Mr. Tabor holds his Master’s Degree in English Literature from Lehigh University. His research interests in that program included: transatlantic modernist studies, postmodern horror film, political revolutionary texts from the seventeenth century, and Utopian Studies. His Master’s thesis, which concerns a remapping of the literary/artistic territory of Harlem, is entitled Carl Van Vechten in Harlem: Envisioning and Reinventing American Transatlantic Bohemia.

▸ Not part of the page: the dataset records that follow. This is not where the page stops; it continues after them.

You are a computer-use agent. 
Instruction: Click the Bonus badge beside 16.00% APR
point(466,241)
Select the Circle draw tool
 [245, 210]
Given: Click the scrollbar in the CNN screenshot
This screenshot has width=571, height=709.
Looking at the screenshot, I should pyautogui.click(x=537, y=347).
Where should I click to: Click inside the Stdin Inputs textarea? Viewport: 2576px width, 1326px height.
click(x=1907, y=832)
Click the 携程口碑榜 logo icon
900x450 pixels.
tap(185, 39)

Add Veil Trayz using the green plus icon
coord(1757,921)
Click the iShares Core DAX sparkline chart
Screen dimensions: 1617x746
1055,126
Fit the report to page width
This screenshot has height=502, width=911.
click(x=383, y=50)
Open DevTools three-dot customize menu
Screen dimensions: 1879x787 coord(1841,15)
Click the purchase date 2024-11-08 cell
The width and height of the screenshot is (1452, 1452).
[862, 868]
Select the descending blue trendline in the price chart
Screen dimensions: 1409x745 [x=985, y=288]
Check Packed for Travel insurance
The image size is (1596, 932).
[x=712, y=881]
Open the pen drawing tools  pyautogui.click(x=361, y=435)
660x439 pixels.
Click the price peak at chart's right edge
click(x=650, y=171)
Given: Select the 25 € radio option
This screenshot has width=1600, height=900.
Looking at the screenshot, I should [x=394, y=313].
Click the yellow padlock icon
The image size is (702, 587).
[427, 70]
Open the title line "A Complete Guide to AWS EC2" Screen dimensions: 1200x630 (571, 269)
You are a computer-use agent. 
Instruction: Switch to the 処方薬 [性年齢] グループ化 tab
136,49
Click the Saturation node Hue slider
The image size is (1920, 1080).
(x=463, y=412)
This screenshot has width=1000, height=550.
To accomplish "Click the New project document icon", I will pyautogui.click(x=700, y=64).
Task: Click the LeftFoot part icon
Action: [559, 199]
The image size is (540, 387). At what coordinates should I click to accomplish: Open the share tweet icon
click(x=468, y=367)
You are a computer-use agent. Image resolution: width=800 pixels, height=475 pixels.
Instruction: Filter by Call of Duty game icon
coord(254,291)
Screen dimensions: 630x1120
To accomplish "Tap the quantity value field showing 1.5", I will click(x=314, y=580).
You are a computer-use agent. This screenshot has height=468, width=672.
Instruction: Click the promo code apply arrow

Beyond his teaching, Mr. Tabor has presented several scholarly papers at international conferences. Beginning with his initial conference paper in 2011 -Utopia at the Crossroads, Work, Radical Idleness and Revolution in Henry Neville’s The Isle of Pines- Mr. Tabor’s scholarly work tends to explore non-canonical and revolutionary texts and he seeks to share that work with his students and other scholars. His recent papers include, “The Suburban House as Para-Site; The Terrible House in Oren Peli’s Paranormal Activity” which he presented at the Pennsylvania College English Association Conference in State College, and a paper on the concept of enclosure in the work of the seventeenth century playwright Margaret Cavendish, which he presented at the Society for Utopian Studies annual conference in Pittsburgh. He is currently working on a paper examining the underlying pattern of fabric weaving and its connection to computer coding in Thomas Pynchon’s fiction.
When he isn’t reading an obscure book of poetry or criticizing a difficult text, he enjoys spending time with his wife and three children. In the spirit of Henry David Thoreau, Mr. Tabor and his family like to explore nature by camping, hiking, and biking.